**INFORMATION**
%%

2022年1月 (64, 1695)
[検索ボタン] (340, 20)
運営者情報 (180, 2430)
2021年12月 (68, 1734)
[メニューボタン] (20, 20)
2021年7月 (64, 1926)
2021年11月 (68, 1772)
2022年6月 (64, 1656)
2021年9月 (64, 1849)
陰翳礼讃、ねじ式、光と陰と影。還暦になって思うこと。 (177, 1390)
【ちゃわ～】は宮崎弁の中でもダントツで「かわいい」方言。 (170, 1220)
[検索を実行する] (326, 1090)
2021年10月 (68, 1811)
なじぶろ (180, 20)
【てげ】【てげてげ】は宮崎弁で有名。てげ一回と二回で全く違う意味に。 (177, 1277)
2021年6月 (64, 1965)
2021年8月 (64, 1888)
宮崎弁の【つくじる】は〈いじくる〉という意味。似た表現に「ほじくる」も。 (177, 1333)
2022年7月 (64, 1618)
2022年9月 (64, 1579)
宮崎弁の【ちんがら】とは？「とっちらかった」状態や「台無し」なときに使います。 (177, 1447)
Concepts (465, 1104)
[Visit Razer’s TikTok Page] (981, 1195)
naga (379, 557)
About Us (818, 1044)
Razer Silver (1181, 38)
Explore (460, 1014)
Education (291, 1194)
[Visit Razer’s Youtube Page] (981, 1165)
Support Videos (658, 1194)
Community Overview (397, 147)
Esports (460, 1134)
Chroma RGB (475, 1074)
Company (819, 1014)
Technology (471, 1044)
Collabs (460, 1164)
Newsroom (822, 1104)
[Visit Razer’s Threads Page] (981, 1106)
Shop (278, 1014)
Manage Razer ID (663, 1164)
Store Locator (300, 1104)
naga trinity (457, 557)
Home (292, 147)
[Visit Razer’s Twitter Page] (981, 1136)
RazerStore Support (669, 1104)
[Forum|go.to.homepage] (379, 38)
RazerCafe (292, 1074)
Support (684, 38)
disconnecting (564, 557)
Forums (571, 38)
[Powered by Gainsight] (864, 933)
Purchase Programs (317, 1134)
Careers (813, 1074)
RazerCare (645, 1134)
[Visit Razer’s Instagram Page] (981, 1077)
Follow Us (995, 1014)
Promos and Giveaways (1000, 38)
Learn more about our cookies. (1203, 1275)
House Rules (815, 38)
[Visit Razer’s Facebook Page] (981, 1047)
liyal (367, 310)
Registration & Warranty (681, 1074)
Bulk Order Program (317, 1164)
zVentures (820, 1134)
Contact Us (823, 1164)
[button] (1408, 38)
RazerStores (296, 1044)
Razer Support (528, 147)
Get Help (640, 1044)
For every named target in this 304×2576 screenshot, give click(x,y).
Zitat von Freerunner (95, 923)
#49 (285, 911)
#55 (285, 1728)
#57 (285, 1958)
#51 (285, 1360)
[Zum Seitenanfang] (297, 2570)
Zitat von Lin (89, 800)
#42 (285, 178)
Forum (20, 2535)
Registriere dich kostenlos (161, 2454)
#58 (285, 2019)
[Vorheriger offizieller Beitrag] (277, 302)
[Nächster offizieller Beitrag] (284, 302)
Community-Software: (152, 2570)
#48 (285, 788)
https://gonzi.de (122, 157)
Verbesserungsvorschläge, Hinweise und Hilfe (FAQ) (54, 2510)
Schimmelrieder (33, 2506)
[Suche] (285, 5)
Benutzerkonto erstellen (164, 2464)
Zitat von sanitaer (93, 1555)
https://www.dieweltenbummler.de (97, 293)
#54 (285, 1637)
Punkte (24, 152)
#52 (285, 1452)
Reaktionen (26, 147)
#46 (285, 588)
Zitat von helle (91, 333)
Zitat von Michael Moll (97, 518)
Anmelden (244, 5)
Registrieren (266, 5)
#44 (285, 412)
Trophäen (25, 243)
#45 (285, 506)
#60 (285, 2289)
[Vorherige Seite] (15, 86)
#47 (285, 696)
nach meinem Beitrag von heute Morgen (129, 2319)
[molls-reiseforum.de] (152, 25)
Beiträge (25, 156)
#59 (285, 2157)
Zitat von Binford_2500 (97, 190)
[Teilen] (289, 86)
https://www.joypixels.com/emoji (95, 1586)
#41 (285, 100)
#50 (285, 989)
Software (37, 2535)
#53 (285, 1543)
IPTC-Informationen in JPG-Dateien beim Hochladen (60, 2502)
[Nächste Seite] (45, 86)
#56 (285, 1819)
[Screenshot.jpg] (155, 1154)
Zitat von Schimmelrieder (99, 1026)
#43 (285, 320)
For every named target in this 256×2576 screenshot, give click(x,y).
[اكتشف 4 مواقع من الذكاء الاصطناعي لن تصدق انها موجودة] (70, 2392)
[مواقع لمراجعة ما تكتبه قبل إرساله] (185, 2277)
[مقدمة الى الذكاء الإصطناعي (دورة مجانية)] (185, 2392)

%%

**WHAT THIS TASK INVOLVES**
Write all the entries out again exactly as they are.

**SOLUTION TO THE PROBLEM**
2022年1月 (64, 1695)
[検索ボタン] (340, 20)
運営者情報 (180, 2430)
2021年12月 (68, 1734)
[メニューボタン] (20, 20)
2021年7月 (64, 1926)
2021年11月 (68, 1772)
2022年6月 (64, 1656)
2021年9月 (64, 1849)
陰翳礼讃、ねじ式、光と陰と影。還暦になって思うこと。 (177, 1390)
【ちゃわ～】は宮崎弁の中でもダントツで「かわいい」方言。 (170, 1220)
[検索を実行する] (326, 1090)
2021年10月 (68, 1811)
なじぶろ (180, 20)
【てげ】【てげてげ】は宮崎弁で有名。てげ一回と二回で全く違う意味に。 (177, 1277)
2021年6月 (64, 1965)
2021年8月 (64, 1888)
宮崎弁の【つくじる】は〈いじくる〉という意味。似た表現に「ほじくる」も。 (177, 1333)
2022年7月 (64, 1618)
2022年9月 (64, 1579)
宮崎弁の【ちんがら】とは？「とっちらかった」状態や「台無し」なときに使います。 (177, 1447)
Concepts (465, 1104)
[Visit Razer’s TikTok Page] (981, 1195)
naga (379, 557)
About Us (818, 1044)
Razer Silver (1181, 38)
Explore (460, 1014)
Education (291, 1194)
[Visit Razer’s Youtube Page] (981, 1165)
Support Videos (658, 1194)
Community Overview (397, 147)
Esports (460, 1134)
Chroma RGB (475, 1074)
Company (819, 1014)
Technology (471, 1044)
Collabs (460, 1164)
Newsroom (822, 1104)
[Visit Razer’s Threads Page] (981, 1106)
Shop (278, 1014)
Manage Razer ID (663, 1164)
Store Locator (300, 1104)
naga trinity (457, 557)
Home (292, 147)
[Visit Razer’s Twitter Page] (981, 1136)
RazerStore Support (669, 1104)
[Forum|go.to.homepage] (379, 38)
RazerCafe (292, 1074)
Support (684, 38)
disconnecting (564, 557)
Forums (571, 38)
[Powered by Gainsight] (864, 933)
Purchase Programs (317, 1134)
Careers (813, 1074)
RazerCare (645, 1134)
[Visit Razer’s Instagram Page] (981, 1077)
Follow Us (995, 1014)
Promos and Giveaways (1000, 38)
Learn more about our cookies. (1203, 1275)
House Rules (815, 38)
[Visit Razer’s Facebook Page] (981, 1047)
liyal (367, 310)
Registration & Warranty (681, 1074)
Bulk Order Program (317, 1164)
zVentures (820, 1134)
Contact Us (823, 1164)
[button] (1408, 38)
RazerStores (296, 1044)
Razer Support (528, 147)
Get Help (640, 1044)
For every named target in this 304×2576 screenshot, give click(x,y).
Zitat von Freerunner (95, 923)
#49 (285, 911)
#55 (285, 1728)
#57 (285, 1958)
#51 (285, 1360)
[Zum Seitenanfang] (297, 2570)
Zitat von Lin (89, 800)
#42 (285, 178)
Forum (20, 2535)
Registriere dich kostenlos (161, 2454)
#58 (285, 2019)
[Vorheriger offizieller Beitrag] (277, 302)
[Nächster offizieller Beitrag] (284, 302)
Community-Software: (152, 2570)
#48 (285, 788)
https://gonzi.de (122, 157)
Verbesserungsvorschläge, Hinweise und Hilfe (FAQ) (54, 2510)
Schimmelrieder (33, 2506)
[Suche] (285, 5)
Benutzerkonto erstellen (164, 2464)
Zitat von sanitaer (93, 1555)
https://www.dieweltenbummler.de (97, 293)
#54 (285, 1637)
Punkte (24, 152)
#52 (285, 1452)
Reaktionen (26, 147)
#46 (285, 588)
Zitat von helle (91, 333)
Zitat von Michael Moll (97, 518)
Anmelden (244, 5)
Registrieren (266, 5)
#44 (285, 412)
Trophäen (25, 243)
#45 (285, 506)
#60 (285, 2289)
[Vorherige Seite] (15, 86)
#47 (285, 696)
nach meinem Beitrag von heute Morgen (129, 2319)
[molls-reiseforum.de] (152, 25)
Beiträge (25, 156)
#59 (285, 2157)
Zitat von Binford_2500 (97, 190)
[Teilen] (289, 86)
https://www.joypixels.com/emoji (95, 1586)
#41 (285, 100)
#50 (285, 989)
Software (37, 2535)
#53 (285, 1543)
IPTC-Informationen in JPG-Dateien beim Hochladen (60, 2502)
[Nächste Seite] (45, 86)
#56 (285, 1819)
[Screenshot.jpg] (155, 1154)
Zitat von Schimmelrieder (99, 1026)
#43 (285, 320)
For every named target in this 256×2576 screenshot, give click(x,y).
[اكتشف 4 مواقع من الذكاء الاصطناعي لن تصدق انها موجودة] (70, 2392)
[مواقع لمراجعة ما تكتبه قبل إرساله] (185, 2277)
[مقدمة الى الذكاء الإصطناعي (دورة مجانية)] (185, 2392)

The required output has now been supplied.